ISAGEN - FEISA
En 2019 recibimos un llamado que no podíamos ignorar. Una de las entidades financieras cerradas más grandes de su categoría, con metas de colocación que superaban los 57 mil millones de pesos, nos buscó en medio de un panorama confuso.
El Fondo de Empleados de un grupo líder en Latinoamérica había perdido lo esencial: el vínculo con quienes le daban sentido, sus asociados. No entendían cómo, ni dónde, pero intuían que algo estaba fallando.
El diagnóstico inicial fue contundente. Al revisar la comunicación descubrimos un sistema que trabajaba en contra de sí mismo: correos mal diseñados y mensajes dispersos que saturaban a los asociados y entorpecían los procesos. Cada contacto se convertía en un obstáculo más que en un puente. No había narrativa, ni escucha, ni un flujo que facilitara la relación con los asociados.
En lugar de construir confianza, la comunicación erosionaba la experiencia. Así, una marca con muy buenas propuestas y servicios terminaba mostrándose lejana, genérica, de bajo nivel. Una paradoja: su base de asociados estaba compuesta en su mayoría por profesionales, pero nada de lo que hacían lograba reflejar ni su perfil ni sus expectativas.
La brecha era evidente: entre la institución y las personas que debían inspirar confianza se había instalado un desarraigo profundo.
Con nuestra metodología trazamos un mapa de esas fisuras invisibles. Encontramos un sistema egoísta en su comunicación, un fondo que hablaba de sí mismo sin escuchar a quienes pretendía servir. Y allí estaba la clave: antes de pensar en cifras, había que restituir el lazo humano.
Iniciamos una intervención integral. Creamos su estrategia comunicacional, abrimos canales digitales, construimos narrativas en redes sociales y realizamos la renovación de imagen y eslogan. También intervenimos en las estrategias comerciales y de mercadeo, alineando cada frente con una visión coherente. No era un ejercicio de cosmética, sino de esencia: un fondo que debía presentarse cercano, confiable ya la altura de su gente.

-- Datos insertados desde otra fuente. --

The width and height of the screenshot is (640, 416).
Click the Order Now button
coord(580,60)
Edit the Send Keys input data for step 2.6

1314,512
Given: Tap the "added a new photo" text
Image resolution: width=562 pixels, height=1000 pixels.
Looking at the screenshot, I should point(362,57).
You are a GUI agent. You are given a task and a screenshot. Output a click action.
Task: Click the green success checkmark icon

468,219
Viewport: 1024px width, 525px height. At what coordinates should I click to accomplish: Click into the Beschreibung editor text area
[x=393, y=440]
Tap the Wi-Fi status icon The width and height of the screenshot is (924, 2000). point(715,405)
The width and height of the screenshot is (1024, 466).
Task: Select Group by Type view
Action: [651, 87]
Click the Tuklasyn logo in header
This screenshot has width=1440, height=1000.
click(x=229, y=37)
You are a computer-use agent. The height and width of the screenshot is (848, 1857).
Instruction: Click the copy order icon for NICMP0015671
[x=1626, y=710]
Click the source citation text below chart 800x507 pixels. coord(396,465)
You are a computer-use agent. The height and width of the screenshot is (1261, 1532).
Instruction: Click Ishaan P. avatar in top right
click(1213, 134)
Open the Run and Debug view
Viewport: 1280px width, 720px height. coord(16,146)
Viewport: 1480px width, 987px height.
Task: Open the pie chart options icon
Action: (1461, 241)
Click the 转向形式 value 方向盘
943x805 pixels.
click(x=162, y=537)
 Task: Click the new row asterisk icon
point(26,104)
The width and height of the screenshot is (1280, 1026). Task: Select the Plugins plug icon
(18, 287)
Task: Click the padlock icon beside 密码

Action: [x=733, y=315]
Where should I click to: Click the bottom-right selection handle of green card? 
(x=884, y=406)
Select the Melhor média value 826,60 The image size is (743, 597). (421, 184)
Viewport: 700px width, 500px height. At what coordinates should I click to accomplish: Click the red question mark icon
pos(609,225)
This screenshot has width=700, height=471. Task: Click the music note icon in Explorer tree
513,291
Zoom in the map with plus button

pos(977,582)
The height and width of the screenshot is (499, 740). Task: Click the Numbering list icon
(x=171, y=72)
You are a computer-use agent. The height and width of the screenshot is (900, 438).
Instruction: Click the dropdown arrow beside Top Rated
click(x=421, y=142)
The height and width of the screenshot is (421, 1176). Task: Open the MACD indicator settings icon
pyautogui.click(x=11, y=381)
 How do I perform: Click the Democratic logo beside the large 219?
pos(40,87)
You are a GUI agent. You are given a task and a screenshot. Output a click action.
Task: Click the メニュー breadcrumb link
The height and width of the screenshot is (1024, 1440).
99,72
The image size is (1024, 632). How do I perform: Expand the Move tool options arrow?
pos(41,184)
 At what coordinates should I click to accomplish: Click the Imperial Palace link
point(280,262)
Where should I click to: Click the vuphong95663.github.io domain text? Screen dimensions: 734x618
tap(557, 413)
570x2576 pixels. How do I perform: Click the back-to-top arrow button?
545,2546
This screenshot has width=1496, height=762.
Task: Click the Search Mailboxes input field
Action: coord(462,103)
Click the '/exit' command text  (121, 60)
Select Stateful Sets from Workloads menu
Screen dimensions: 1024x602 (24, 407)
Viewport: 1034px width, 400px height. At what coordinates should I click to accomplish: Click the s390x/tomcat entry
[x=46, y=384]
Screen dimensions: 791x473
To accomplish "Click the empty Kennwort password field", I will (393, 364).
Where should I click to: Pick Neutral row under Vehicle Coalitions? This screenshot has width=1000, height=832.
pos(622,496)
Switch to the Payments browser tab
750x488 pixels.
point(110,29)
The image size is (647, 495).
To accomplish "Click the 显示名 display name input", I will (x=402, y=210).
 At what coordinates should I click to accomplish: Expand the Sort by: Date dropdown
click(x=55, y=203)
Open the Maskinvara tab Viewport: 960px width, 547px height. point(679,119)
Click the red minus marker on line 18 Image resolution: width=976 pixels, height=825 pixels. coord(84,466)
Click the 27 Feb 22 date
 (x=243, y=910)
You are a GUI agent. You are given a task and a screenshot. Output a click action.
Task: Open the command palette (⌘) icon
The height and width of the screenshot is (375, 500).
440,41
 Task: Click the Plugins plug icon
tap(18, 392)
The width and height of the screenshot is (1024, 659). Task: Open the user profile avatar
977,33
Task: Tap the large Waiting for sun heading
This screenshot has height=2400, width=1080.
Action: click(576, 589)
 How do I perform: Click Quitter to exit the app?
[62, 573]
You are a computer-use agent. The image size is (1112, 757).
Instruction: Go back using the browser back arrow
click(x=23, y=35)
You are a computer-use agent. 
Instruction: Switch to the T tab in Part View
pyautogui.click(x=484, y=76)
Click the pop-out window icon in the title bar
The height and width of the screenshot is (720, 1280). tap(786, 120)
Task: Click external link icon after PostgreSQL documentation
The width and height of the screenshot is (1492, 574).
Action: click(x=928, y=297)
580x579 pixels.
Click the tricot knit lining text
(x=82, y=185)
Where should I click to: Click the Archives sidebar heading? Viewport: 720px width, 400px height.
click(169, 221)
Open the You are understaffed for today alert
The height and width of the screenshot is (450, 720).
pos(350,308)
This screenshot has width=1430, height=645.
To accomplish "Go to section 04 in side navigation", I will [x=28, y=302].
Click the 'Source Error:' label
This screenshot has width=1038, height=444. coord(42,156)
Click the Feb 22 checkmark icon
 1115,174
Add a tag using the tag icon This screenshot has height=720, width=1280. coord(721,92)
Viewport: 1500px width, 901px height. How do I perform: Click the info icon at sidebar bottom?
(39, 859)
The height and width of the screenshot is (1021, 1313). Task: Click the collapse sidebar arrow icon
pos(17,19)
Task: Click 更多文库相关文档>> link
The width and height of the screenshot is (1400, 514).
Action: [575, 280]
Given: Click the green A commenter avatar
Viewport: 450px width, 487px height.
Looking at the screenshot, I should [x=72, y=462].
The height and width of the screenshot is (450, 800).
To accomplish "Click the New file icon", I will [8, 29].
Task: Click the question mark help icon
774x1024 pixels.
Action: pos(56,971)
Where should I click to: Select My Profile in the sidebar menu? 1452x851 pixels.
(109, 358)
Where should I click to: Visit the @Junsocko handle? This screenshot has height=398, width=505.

La prueba de fuego llegó con la pandemia. Mientras otros sectores se paralizaban ante la incertidumbre, este fondo vivió el efecto contrario. Sus asociados, con la tranquilidad de conservar sus empleos, vieron en ese momento la oportunidad de invertir en proyectos personales: desde iniciar un emprendimiento hasta adquirir vivienda en las afueras de la ciudad o apostar por vehículos eléctricos. Y lo hicieron sin reservas a través del fondo. No fue el miedo lo que movilizó a las personas, sino la confianza. Y creemos que esa confianza fue posible porque el vínculo se había restituido: el fondo ya no era visto como un banco distante, sino como un aliado natural en el que valía la pena depositar decisiones de gran peso. El resultado fue contundente: la meta financiera no solo se cumplió, sino que se sobrepasó, demostrando que la cercanía, más que la coyuntura, es lo que sostiene los números.
Lo que logramos no fue simplemente alcanzar un objetivo financiero. Fue transformar un espacio institucional en un puente humano. Fue devolverle al fondo su lugar en la vida de sus asociados: no como un prestamista cualquiera, sino como una comunidad con la que se podía contar.
Y allí está la enseñanza que trasciende el caso: en los momentos de mayor incertidumbre, los números se sostienen solo si primero se sostiene el vínculo. Lo financiero se robustece cuando lo humano se dignifica. Porque una marca que aprende a escuchar y comienza a hablar de la manera correcta deja de ser ruido: se convierte en un hogar.